All in all, I am enjoying this rifle and its fine accuracy and it was worth the travails and challenges to finally get it right! I regard myself as a seven-year ‘rookie’ with long timeouts due to my target weapons being stolen, a heart attack, and cardiac rehabilitation, not to mention fighting cancer. The chemotherapy ended just a year ago when Greg Tannel reworked the action and rebarrelled it. Since then it’s been an amazing “ride” culminating with the 600-yard World Records. [EDITOR'S NOTE: As the son of a cancer survivor, I want to praise Gene for the courage he has shown in dealing with serious health issues. His commitment and drive are an inspiration to us all.]
A Record-Setting Washington Weekend
Gene reports: “[My records] were a combination of circumstances. I had received a different Light Gun from a gunsmith at the range and still wished to shoot my 13-lb 30BR, so I had no choice but to enter it in the Heavy Class (70-lb weight limit). There was some good-natured ribbing, but things turned quiet when I discovered I was in third place on the second day. After the first match, the wind was low and constant at about 15 degrees from left to right, towards me, from the target. This direction made it simple keeping track of the wind on a wind flag I could see easily with my left eye. I started to shoot at the signal and made sure the rifle returned to battery consistently. The conditions did not deviate and I made no adjustments at all during the string to the rifles’ position on the bags.
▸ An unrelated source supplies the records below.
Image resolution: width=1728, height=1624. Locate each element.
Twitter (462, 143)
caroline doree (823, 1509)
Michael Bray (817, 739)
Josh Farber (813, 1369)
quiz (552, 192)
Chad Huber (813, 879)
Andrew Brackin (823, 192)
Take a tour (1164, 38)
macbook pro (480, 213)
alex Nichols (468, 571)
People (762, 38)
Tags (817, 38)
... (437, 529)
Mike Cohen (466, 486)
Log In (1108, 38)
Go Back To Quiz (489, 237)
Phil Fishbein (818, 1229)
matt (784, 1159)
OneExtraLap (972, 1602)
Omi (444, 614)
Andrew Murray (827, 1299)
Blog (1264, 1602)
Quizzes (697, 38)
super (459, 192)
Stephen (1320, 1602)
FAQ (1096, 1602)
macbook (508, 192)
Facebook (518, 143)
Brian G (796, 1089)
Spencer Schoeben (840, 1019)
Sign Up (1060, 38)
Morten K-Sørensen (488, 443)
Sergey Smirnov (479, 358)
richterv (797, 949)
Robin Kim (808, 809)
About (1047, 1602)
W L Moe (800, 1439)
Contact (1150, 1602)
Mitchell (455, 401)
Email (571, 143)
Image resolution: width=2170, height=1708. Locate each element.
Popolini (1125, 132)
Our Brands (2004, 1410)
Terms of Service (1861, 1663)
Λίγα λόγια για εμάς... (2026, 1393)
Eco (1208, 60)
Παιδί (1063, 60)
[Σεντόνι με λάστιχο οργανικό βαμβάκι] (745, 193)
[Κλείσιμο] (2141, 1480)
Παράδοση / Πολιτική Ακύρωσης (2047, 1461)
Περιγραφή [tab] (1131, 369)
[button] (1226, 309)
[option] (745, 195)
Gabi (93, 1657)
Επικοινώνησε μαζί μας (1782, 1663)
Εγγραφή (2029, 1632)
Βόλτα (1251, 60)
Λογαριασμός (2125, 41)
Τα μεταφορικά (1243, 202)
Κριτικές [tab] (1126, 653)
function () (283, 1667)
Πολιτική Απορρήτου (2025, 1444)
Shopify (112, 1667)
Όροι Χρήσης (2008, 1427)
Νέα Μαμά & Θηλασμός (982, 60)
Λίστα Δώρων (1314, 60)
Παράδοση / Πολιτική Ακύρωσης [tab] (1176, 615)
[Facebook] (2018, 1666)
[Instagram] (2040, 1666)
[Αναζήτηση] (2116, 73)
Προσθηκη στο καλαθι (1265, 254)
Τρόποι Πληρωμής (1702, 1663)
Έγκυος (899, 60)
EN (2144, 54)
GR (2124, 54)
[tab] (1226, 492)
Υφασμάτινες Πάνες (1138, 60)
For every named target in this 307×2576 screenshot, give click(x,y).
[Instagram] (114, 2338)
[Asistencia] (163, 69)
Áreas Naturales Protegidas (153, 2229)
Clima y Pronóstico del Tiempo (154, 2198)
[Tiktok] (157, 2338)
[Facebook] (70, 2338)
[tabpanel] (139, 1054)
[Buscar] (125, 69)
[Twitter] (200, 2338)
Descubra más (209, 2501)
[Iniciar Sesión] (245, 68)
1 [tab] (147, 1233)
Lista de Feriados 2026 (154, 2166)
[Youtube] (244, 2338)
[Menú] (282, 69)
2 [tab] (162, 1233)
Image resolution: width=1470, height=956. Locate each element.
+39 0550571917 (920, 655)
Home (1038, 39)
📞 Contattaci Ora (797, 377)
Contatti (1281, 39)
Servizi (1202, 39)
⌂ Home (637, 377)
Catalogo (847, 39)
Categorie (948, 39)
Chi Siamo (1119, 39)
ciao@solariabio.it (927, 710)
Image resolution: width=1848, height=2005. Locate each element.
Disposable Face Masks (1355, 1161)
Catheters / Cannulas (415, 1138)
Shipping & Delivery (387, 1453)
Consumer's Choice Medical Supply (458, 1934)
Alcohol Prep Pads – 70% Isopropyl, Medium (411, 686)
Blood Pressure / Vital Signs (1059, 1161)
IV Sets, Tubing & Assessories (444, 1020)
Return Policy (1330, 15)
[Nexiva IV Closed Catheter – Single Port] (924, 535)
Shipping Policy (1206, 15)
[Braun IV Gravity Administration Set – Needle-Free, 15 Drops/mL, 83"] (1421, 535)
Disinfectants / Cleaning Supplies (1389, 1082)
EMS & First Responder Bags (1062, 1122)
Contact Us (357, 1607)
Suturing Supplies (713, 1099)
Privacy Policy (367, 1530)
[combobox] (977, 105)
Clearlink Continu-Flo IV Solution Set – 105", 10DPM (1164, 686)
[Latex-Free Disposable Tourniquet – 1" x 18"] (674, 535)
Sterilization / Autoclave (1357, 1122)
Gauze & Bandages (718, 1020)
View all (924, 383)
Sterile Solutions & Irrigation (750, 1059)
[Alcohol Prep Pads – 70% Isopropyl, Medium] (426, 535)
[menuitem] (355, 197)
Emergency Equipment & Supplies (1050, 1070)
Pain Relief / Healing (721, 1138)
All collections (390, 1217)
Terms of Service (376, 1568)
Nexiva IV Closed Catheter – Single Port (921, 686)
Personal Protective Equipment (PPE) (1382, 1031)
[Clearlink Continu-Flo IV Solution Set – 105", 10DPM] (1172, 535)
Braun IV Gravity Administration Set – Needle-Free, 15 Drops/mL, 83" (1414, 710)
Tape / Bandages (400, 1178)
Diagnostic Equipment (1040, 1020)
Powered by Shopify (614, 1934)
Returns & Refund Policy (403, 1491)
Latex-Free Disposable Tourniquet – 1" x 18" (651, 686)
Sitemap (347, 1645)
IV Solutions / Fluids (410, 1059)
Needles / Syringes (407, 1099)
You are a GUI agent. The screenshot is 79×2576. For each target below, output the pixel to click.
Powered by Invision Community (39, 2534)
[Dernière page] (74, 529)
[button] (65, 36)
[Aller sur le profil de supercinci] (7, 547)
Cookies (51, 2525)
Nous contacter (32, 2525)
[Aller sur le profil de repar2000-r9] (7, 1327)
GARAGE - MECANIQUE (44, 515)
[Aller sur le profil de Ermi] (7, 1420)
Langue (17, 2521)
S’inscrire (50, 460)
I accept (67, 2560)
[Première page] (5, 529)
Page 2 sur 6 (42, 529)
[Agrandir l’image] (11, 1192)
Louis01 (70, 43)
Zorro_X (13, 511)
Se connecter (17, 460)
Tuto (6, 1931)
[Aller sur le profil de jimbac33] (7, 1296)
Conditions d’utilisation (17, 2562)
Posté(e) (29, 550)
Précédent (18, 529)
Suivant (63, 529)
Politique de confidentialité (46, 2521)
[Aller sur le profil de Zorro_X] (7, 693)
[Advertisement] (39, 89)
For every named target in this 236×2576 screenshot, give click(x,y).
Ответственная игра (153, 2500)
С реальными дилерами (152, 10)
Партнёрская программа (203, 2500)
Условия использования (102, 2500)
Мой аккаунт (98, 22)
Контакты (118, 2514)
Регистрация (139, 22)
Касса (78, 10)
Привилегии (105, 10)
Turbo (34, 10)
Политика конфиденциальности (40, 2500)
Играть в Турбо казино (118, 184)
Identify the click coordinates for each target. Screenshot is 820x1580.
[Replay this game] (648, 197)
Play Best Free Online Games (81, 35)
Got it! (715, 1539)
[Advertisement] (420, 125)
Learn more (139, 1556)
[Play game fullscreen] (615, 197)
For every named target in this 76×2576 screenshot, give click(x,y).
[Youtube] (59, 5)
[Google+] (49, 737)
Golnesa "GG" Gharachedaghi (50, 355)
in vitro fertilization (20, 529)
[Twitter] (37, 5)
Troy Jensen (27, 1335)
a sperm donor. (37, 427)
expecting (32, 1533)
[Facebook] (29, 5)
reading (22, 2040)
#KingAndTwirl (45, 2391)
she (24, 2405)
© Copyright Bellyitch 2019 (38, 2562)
Match Director Rick Beginski came out and said that Billy Copelin had tied a ‘X’ record with a four-X group and then he announced I had broken both ends of the World Records in the heavy class with the 30BR. The group was 2.287″ and all were in the white sighting square with five in the X-Ring, breaking the Score Record. It felt like a good group, but I was still shocked. And, please, let’s not talk about the size of that last group I shot that day–I lost third place by one-half thousandth of an inch.”
|A Great Range in Washington’s Cascades
The Upper Nisqually Sportsmen’s Club (UNSC) range, nestled in Washington’s Cascade Mountains, is one of the most beautiful ranges in the world. With Mt. Rainier as a backdrop, matches are held all year round. At Upper Nisqually you don’t have to worry about gale force winds, extreme summer heat, or terrible winter blizzards. It’s truly a wonderful place to shoot for those who love the challenges of long-range competition. Built with true determination and dedication by Ron Baker and his helpers, UNSC’s 600-yard range is so new that the roof over the ten benches hasn’t even been built yet! Matches started in February and three NBRSA World records have been set and five others are pending in just this short time! While I feel honored to have shot two pending World Records at Upper Nisqually, I want to give credit to the others who broke records as well. Both the heavy and light gun agg records were set at the same meet. Billy Copelin set the heavy gun agg records of 3.670″ (60 shots) and 3.284 (120 shots). Ron Baker set the light gun agg record of 3.276″ (30 shots) at this meet. These two, along with Rick Beginski, form the nucleus of the outstanding shooters from this area.
If you’re ever in this area, come visit–there are camping and lodging facilities nearby. Matches are regularly scheduled, and Rick Beginski, (425-349-5043) or Kevin Watson (253-847-1616) can provide match info. The UNSC website has directions to nearby Eatonville, WA, and to the range. Upper Nisqually’s reputation is growing as word of their “Ironman” BR competition spreads, a two-day shoot featuring ten-shot matches at BOTH 600 and 1,000 yards on each day.